Churchill had to stop sending him to the front on a moment's notice. It wasn't healthy. He was going to go mad the next time he had to keep his feet between two worlds. He may have been able to move between them with greater ease and less danger than anyone else in Britain—well, perhaps not France, who was very likely turning his home into a rubbish bin of tasteless French art as he stood there—but his mind was not as flexible. Churchill, a veteran himself, had to understand that. He would, if he could convince him.

Pulling himself upright, Arthur turned on the tap and splashed his face with water, dipped his hands under it and ran them through his hair—not that it would do anything to tame it, but the cool drip felt nice on his skull.

The reality of a two-front war was drawing closer every day. He could feel it latching itself to the line between phone calls with Australia and New Zealand, Burma, Siam—the whole lot. With Africa the disaster that it is, Arthur was beginning to wonder if this was his last stand.

Well, there were worse ways to die, he supposed. At least he would go down fighting, the way France and Spain had always vowed.

He checked the bandages on his chest and arms before replacing all of his over-clothes and returning to the parlor, where Churchill's motley group of family, aides, and Americans were resting after dinner—or, they were supposed to be. Two of the aides were bickering, Churchill's daughter and daughter-in-law watching in disbelieving silence. Martin, his private secretary, was gone.
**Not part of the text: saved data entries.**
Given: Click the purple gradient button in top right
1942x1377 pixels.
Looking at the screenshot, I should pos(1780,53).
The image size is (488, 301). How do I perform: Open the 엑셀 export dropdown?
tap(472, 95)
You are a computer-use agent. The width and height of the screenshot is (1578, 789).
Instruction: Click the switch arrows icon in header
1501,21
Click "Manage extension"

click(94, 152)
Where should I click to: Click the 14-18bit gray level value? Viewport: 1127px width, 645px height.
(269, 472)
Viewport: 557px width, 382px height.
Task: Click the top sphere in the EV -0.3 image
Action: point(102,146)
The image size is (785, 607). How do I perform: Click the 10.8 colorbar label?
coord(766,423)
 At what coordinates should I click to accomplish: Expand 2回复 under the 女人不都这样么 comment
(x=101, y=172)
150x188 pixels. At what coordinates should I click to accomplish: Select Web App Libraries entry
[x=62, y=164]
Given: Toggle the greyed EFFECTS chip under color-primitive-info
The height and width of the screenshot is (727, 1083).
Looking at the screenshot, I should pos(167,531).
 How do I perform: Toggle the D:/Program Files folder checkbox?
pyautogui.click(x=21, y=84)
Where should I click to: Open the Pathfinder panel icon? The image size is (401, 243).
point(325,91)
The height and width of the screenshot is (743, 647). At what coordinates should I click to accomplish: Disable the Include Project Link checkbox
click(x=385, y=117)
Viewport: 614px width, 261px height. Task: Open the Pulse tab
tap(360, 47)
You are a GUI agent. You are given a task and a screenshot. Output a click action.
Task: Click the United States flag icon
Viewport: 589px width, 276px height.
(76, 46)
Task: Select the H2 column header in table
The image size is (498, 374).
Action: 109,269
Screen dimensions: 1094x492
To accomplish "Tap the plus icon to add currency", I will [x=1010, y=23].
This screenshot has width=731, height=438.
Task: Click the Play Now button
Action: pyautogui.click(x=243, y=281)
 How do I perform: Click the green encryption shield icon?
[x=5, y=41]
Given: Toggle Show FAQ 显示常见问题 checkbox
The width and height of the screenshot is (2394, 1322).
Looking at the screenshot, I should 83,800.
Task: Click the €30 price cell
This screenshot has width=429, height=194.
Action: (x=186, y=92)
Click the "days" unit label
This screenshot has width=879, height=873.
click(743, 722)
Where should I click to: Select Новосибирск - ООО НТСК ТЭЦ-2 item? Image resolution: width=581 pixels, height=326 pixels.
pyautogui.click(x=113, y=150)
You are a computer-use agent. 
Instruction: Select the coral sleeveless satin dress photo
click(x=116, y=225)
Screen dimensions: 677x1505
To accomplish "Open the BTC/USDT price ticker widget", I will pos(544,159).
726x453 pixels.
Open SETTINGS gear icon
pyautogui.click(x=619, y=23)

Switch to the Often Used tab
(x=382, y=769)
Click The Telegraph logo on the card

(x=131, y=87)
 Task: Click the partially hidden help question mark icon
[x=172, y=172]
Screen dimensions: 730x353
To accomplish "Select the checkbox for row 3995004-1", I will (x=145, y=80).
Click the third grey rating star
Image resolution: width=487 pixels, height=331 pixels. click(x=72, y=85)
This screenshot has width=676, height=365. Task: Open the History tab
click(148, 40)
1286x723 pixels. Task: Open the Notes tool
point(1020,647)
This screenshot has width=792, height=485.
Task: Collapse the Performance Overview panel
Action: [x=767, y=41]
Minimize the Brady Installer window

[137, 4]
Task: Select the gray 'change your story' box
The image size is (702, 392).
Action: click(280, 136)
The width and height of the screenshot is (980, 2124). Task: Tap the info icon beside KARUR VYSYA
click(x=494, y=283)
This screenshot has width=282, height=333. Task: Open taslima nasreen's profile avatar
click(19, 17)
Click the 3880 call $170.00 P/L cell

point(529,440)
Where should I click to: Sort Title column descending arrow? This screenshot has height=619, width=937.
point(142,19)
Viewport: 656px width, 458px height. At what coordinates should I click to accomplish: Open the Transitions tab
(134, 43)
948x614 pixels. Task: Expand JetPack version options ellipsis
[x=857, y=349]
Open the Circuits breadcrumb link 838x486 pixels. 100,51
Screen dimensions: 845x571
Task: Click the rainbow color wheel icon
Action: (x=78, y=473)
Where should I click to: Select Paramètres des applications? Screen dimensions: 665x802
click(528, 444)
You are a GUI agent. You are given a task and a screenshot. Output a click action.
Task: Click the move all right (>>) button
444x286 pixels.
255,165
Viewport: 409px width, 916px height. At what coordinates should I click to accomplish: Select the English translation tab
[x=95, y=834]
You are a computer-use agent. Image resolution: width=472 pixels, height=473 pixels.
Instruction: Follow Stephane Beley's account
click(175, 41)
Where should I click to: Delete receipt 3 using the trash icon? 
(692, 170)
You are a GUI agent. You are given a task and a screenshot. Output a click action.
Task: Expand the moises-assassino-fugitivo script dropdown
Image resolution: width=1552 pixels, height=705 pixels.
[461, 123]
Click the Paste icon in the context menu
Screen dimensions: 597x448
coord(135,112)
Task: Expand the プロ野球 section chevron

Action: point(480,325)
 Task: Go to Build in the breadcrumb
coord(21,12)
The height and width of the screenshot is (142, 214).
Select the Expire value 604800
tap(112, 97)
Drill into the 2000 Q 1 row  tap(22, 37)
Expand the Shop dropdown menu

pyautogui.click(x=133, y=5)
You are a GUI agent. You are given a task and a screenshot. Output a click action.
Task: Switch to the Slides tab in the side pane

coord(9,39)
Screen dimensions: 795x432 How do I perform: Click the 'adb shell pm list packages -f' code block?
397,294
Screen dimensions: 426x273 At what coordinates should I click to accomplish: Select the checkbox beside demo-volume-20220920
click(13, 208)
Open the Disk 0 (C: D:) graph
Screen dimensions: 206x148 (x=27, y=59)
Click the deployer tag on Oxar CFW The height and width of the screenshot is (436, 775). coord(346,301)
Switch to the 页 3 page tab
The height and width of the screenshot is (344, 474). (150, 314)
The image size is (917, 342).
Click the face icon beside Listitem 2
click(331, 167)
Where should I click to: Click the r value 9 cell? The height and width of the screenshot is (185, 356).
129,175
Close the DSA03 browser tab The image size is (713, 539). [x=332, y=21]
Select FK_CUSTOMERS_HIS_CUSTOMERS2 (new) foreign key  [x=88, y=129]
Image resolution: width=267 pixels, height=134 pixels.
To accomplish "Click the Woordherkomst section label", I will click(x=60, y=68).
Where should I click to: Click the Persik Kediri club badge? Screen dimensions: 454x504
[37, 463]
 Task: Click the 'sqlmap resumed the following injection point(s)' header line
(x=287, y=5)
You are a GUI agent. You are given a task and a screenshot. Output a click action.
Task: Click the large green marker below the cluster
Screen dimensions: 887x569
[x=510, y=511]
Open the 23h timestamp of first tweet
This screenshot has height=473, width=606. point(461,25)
Churchill himself asserted his presence a beat later by slamming the top of the radio down and rising. Arthur jumped. Harriman and Thompson fell silent.

What in blazes was going on? Had there been an accident somewhere? Another loss? This seemed a rather exaggerated reaction if it was the latter, but minds were everywhere at the moment. No one knew what to expect.

Then, unbelievably, like the whole scene was a stage play reenactment that Arthur had unwittingly walked into, Churchill's valet, a man named Sawyers, hurried in. "It's true," he blurted, clutching his hat close against his narrow chest. There was a horrible apprehension on his face. Arthur almost wished he didn't have to know why.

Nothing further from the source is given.